In the Steady Flow of the Spirit
Tuesday, January 5, 2010 at 12:00AM A Note from Beth: Please take a few minutes take a few minutes to give me some feedback on The Uncluttered Heart. Click here to take the survey. Blessings and thanks, Beth

Prayer
Great God of life, your Spirit flows around me and over me every moment. Help me open myself to your presence, that I may join with you and be carried along in the steady flow of your Spirit. Amen.
Carry These Words in Your Heart Today
Carry me in the steady flow of your Spirit.
Today's Picture
This is Calypso Cascades, a mountain waterfall in the Wild Basin area of The Rocky Mountain National Park in Colorado. Sometimes being carried along by God's Spirit is a wild, cold ride like this stream. Other times, the God's Spirit is more like the calm meandering of a broad river.
Question
We've nearly come to the close of our journey. What has gone well for you? What has been challenging? Share your thoughts on the question or on today's entry in the book.
Book of the Day
Wrestling with Grace
Robert Corin Morris
The subtitle says it all: "A Spirituality for the Rough Edges of Daily Life." This is Morris' first book with The Upper Room. In it, I learned a lot about Robert Morris; I learned even more about me. This is a book for ordinary Christians who want to learn to be better -- more connected, quieter inside, facing the internal challenges of depression and anger. I'm grateful to Bob Morris for this gift in the pages of a book. More about the book.
Sing Your Prayer
Open My Heart - All four verses. Listen.




Reader Comments (15)

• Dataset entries
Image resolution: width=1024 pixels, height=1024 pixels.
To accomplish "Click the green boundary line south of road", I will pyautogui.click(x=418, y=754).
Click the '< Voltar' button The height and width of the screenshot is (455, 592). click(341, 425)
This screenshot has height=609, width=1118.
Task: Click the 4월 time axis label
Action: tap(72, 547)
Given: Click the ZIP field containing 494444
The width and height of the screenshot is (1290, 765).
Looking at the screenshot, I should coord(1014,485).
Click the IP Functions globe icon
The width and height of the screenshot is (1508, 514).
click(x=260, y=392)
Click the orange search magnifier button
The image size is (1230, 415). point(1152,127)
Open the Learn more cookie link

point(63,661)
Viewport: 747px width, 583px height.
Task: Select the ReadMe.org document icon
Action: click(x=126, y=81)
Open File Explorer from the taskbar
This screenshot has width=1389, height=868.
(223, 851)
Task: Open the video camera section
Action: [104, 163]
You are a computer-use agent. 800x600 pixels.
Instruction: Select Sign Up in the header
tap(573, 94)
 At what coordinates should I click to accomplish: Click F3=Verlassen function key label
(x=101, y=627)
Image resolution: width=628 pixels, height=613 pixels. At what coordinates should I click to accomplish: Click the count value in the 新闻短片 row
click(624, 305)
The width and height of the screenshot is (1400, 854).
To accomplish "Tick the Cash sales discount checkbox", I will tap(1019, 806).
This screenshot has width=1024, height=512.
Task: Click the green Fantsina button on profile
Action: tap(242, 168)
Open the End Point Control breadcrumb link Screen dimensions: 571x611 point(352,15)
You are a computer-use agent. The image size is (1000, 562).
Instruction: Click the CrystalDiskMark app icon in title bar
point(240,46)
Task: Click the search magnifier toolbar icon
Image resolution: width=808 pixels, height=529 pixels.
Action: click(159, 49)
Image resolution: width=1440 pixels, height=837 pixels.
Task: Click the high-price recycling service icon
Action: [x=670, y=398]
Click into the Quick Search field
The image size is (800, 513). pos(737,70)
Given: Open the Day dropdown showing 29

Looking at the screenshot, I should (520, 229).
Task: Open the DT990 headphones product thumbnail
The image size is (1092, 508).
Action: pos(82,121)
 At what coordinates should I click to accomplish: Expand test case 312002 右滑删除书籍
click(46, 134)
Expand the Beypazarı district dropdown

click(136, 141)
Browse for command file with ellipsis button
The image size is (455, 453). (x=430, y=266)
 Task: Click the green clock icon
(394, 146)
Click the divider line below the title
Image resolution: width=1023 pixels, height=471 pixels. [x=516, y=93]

• Task requirements
a: Name every geographic place mentioned in the devotional entry's description of the day's picture.
b: Write the next part of the devotional entry, beginning immediately after its final line.
The records are independent of the devotional entry and are unrelated to it.

• Answers per task
a: Calypso Cascades; Wild Basin; The Rocky Mountain National Park; Colorado

b:
My comments on the guide questions. The daily prayer guide at the start of the Advent until today has been very helpful to get me through the difficulties - ending a relationship and losing a job (by March). The turn of events have been painful, hurting and sad..Through prayers, journals, and support of loved ones, I know that I have slowly moved on and through God's grace started to pick up the broken pieces of my life. As I start 2010, I want to experience breakthroughs (no matter how small) in my life and God as my partner. Recently, I have started with Gratitude journal and I have shared it with loved ones and friends and received positive responses from them. The inspirational readings that i surf in the web like gratitude, find minds etc continue to help me to be positive in all my experiences. I know the journey for breakthroughs will not be all roses but I firmly believe God will always be there for me to keep me back on track, to help me bring about total conversion of heart.
Being a part of this community has been wonderful. Being able to pray for others - sensing their pain - and taking it to the Father - it lightened my load/concerns. It is always good to go to the Father. Thanks Beth for the words each day, for the pictures - and the thought provoking questions. May all who have participated experience the "unclutteredness" as we move into 2010.
The Uncluttered Heart has been a blessing. To spend time apart and just be open to God's Spirit during the hectic times during Advent has been both enlightening and healing. The challenge is to keep spending time with God, in quiet reflection. I pray that 2010 will be a year of discovery on my faith journey. To be open and receptive to God's Spirit working in my life.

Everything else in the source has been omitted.